* **Activity**
The expected output is the complete listing, copied exactly.

* **Listed records**
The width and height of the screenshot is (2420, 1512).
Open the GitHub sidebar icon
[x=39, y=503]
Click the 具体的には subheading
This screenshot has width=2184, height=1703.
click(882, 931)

* **Completed task**
The width and height of the screenshot is (2420, 1512).
Open the GitHub sidebar icon
[x=39, y=503]
Click the 具体的には subheading
This screenshot has width=2184, height=1703.
click(882, 931)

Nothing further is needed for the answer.